Lequel bataillon prenant la relève du groupe Wagner en Afrique, très actif ces derniers temps en Afrique subsaharienne. Et vu l’extrême importance du rôle géostratégique de la Libye, la Russie a décidé de mettre le paquet. Vladimir Poutine avait d’ailleurs reçu en personne Khalifa Haftar à Moscou le 28 septembre 2023, et il lui avait promis le renforcement des capacités de défense antiaérienne de ses troupes et le renouvellement de l’infrastructure de ses aéroports, talon d’Achille lors de la bataille de Tripoli en 2019/20. 

En contrepartie, les Russes demandent l’aménagement d’un port en eaux profondes à Benghazi ou à Tobrouk pour leurs navires militaires, et des facilités à leurs troupes sur les aéroports de l’Est et du Sud libyens, escale sur la route des alliés de la Russie en Afrique subsaharienne. Jusque-là, les informations en provenance de Benghazi indiquent que l’homme fort de l’Est libyen n’a pas encore tranché. Haftar a, ceci dit, prié les Américains, depuis 2023, de ne plus lui parler du danger russe, aussi bien à leur envoyé spécial en Libye, Richard Norland, venu plusieurs fois l’année dernière au QG de Benghazi, que le chargé d’affaires US à Tripoli, Geremy Brent. 

Les gros porteurs Antonov et les bâtiments de la marine russe continuent à affréter de l’armement russe en Libye. Mais, pour le moment, aucun signal n’a filtré sur des travaux d’aménagement sur les bases ou les ports de l’Est libyen. Les mouvements russes ont la même cadence qu’auparavant. Il est donc clair que Haftar hésite dans une Libye sujette à diverses pressions internationales de tous bords. 

Ainsi, le même jour de l’arrivée de Yevkurov à Benghazi, le 31 mai, le chef du gouvernement d’union nationale, Abdelhamid Dbeiba, a été reçu à Ankara pendant deux heures dix par le président turc, Recep Tayyip Erdogan. Le reportage sur la rencontre, rendu par l’agence Anadolu, a parlé de l’importance de l’unité de la Libye. 
 

Dbeiba a fait une escale à Ankara alors qu’il rentrait de Pékin, où il a assisté à la 10e conférence ministérielle du Forum de coopération sino-arabe. A Pékin, Dbeiba a rencontré le président des Emirats arabes unis (EAU), Mohamed Ibn Zayed, qui est l’un des plus forts soutiens de Khalifa Haftar. 

Les EAU n’ont cessé de contribuer à l’instabilité de la Libye depuis 2016, voire avant. Divers récits ont détaillé leur financement de manière indirecte de la présence des Wagner en Libye.
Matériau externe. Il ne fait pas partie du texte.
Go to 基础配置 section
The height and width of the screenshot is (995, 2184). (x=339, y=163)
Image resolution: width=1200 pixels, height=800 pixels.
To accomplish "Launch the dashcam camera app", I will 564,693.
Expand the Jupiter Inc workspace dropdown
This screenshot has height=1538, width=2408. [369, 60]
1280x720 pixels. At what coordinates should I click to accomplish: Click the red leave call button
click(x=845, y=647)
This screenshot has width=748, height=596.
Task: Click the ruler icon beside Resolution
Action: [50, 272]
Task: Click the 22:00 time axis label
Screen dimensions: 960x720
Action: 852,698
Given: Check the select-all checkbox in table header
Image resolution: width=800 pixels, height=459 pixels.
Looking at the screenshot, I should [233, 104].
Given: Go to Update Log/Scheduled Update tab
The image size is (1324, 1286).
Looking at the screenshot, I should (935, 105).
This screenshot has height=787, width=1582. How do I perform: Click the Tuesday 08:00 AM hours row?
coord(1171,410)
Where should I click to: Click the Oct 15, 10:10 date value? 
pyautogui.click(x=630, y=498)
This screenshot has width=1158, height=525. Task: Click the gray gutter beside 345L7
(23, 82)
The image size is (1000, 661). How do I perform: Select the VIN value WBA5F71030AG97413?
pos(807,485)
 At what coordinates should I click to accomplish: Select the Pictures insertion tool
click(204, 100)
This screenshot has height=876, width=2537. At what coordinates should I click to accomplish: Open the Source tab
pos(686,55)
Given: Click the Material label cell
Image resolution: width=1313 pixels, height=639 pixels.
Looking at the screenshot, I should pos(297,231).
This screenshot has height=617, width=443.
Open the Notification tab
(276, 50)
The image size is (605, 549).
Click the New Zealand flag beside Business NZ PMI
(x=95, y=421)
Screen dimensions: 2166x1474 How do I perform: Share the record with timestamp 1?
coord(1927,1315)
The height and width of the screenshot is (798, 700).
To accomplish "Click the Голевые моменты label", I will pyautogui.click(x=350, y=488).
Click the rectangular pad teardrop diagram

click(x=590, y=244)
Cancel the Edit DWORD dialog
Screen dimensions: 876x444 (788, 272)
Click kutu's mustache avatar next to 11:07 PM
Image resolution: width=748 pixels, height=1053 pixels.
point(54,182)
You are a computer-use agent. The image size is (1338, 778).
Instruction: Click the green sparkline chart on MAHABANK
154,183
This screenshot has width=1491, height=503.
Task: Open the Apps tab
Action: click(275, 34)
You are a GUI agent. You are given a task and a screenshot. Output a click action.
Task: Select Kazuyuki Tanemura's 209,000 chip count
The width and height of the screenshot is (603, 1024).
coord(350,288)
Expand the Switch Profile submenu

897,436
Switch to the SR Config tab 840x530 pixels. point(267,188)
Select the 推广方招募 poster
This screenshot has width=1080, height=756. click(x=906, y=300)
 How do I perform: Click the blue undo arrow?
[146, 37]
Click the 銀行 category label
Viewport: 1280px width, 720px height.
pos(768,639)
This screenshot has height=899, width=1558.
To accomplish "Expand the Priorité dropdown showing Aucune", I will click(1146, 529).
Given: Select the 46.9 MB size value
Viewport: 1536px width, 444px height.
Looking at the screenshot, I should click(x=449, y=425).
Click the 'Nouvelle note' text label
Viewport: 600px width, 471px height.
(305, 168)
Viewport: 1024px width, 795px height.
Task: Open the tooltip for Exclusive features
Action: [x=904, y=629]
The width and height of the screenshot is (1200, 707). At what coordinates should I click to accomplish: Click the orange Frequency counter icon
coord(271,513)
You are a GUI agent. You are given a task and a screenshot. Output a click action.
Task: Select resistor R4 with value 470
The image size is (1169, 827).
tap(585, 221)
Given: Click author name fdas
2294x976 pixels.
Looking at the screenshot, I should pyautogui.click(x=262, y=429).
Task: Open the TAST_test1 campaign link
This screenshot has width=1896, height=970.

Et même s’il n’y a plus de guerre entre l’Est et l’Ouest en Libye, les enjeux restent de première importance, ne serait-ce que l’accès au secteur libyen de l’énergie et aux marchés de la reconstruction. Plusieurs puissances internationales et régionales se livrent une guerre par procuration pour une part plus importante dans ce «gâteau libyen», d’autant plus que les fonds sont disponibles. 

Aujourd’hui, les enjeux sont plus importants, puisque les Russes veulent utiliser l’accès de la Libye sur la mer Méditerranée et les aéroports libyens en soutien stratégique à leur contingent africain au Niger, Mali, Burkina Faso et Afrique centrale.

 Moscou lorgne même du côté de Dakar, N'Djamena et Khartoum. Un éventuel accord entre Haftar et Moscou serait de nature effectivement à changer la donne durablement en Libye et dans la région.